:: ARTICLE ::
CREEP and Delusion are two of Southern California’s most popular immersive and theatrical haunted attractions, often drawing sold out crowds during the Halloween season. This year, both CREEP and Delusion returned to Los Angeles with new, interactive stories of the macabre, the diabolical, and the corrupt. Both are outstanding productions, featuring well- detailed sets, exciting special effects, intriguing narratives, and exceptional actors who work tirelessly to entertain the audience—and perhaps, even scare them half to death (both events require guests to sign a waiver before entering. CREEP, in particular, makes the act of providing your signature wickedly fun).
CREEP establishes its David-Lynch-inspired nightmare right from the very beginning (even waiting in line brings its own kind of sinister terror). Audiences are invited to enter the deranged world of the infamous Erebus Burwyck, an experimental artist who, in 1974, disappeared along with his cast after they performed a transgressive art show with deeply philosophical and aberrant themes. From this point forward, CREEP guides groups of 8 through Burwyck’s bizarre and at times psychosexual vision. Not for the faint of heart, the production requires that audience members dive headlong into the action, and the results are at once surreal, frightening, and playfully perverse. The actors handle these strange scenes with talent and finesse, often plucking members from the group and subjecting them to their own individual scenes of horror and mayhem (at one point, this writer was “stolen” away from the audience and locked in a confined space, taunted for what seemed like several minutes by a masked man before being set free). Along with scenes involving total darkness, mild sensory deprivation, eerie props, and other creepy set-pieces, CREEP employs menacing music and scratchy audio recordings to heighten the tension of the experience. Credit must go to the talented team of actors (affectionately known as “creeps”) who embrace their roles to the hilt while maintaining the safety and integrity of the production. While most would classify CREEP as “extreme,” the event was in no way reckless or cruel to its guests. Despite a somewhat lackluster ending that doesn’t quite link back to the narrative established at the start, CREEP is well worth your time. In only its second year, the show has impressed once again, and its future looks morbidly bright.
:::
◆ **WHAT IS EXPECTED**
Please write out everything in the haunted attractions review from "CREEP and Delusion are" down to "signature wickedly fun).", word for word.
:: MATERIAL ::
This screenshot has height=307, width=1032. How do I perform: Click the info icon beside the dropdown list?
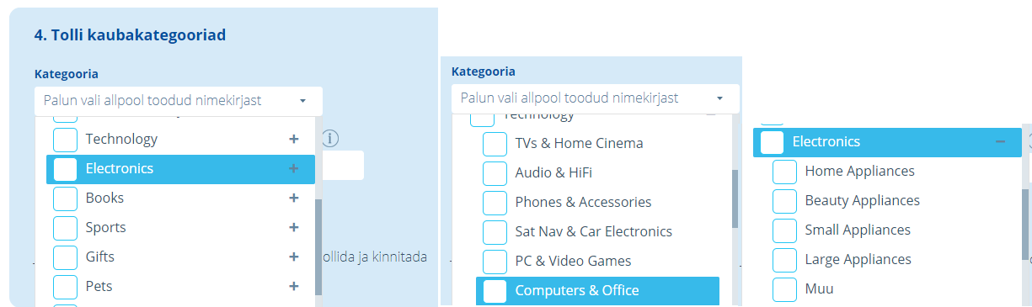pos(331,138)
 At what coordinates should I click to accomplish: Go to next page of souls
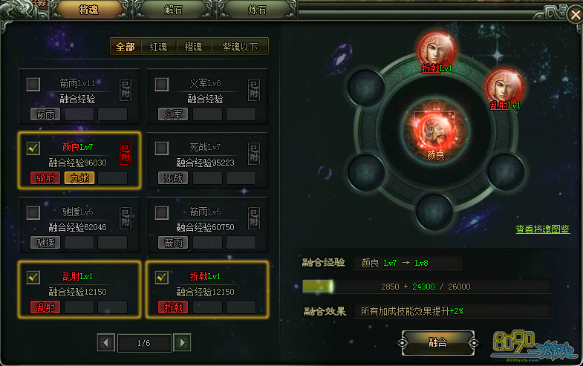[182, 342]
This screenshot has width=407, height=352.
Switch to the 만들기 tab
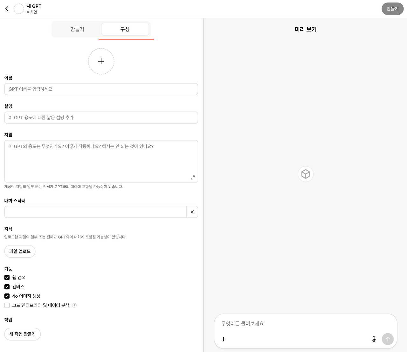(x=77, y=29)
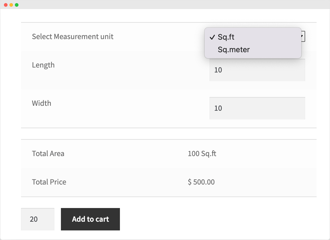The height and width of the screenshot is (240, 330).
Task: Click the Total Area label
Action: coord(48,154)
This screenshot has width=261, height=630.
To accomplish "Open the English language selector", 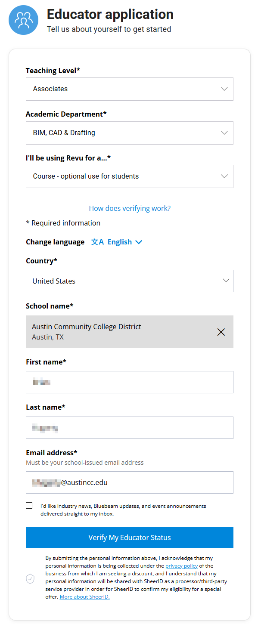I will tap(120, 242).
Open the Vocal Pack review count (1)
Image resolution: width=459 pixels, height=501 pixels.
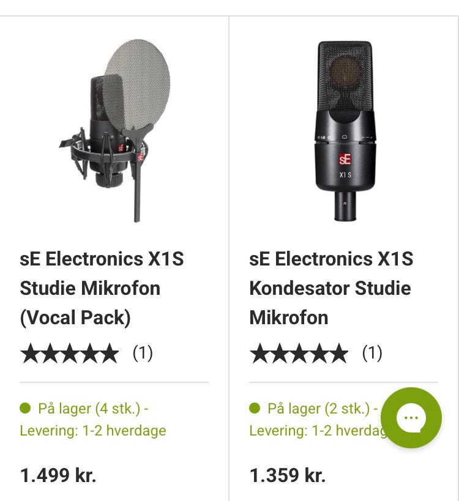click(143, 353)
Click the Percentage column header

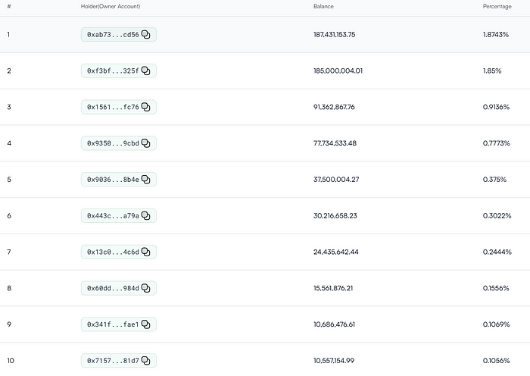click(x=497, y=7)
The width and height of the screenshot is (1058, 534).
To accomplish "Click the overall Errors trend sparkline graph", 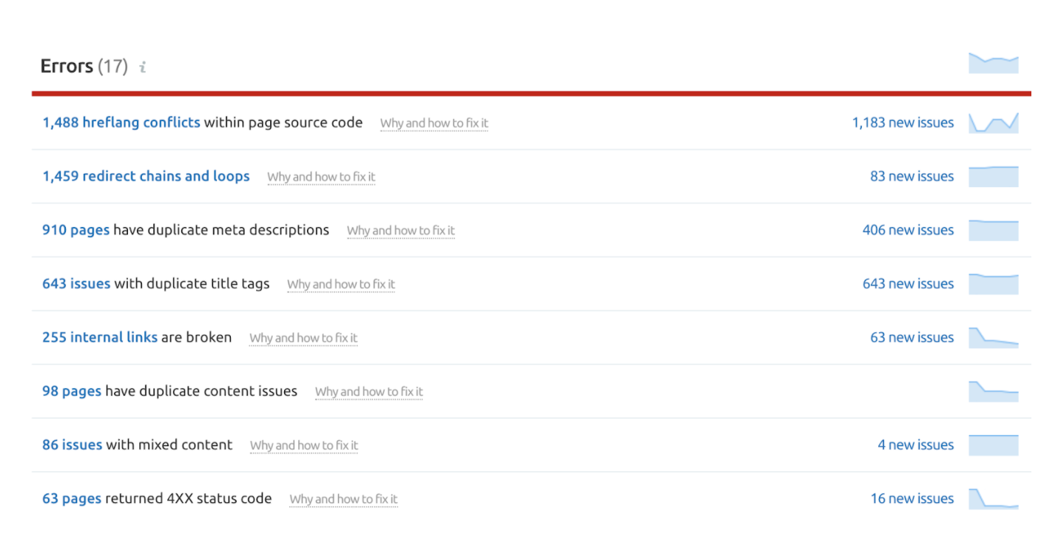I will (993, 63).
:::
◆ **ANSWER FOR THE TASK**
CREEP and Delusion are two of Southern California’s most popular immersive and theatrical haunted attractions, often drawing sold out crowds during the Halloween season. This year, both CREEP and Delusion returned to Los Angeles with new, interactive stories of the macabre, the diabolical, and the corrupt. Both are outstanding productions, featuring well- detailed sets, exciting special effects, intriguing narratives, and exceptional actors who work tirelessly to entertain the audience—and perhaps, even scare them half to death (both events require guests to sign a waiver before entering. CREEP, in particular, makes the act of providing your signature wickedly fun).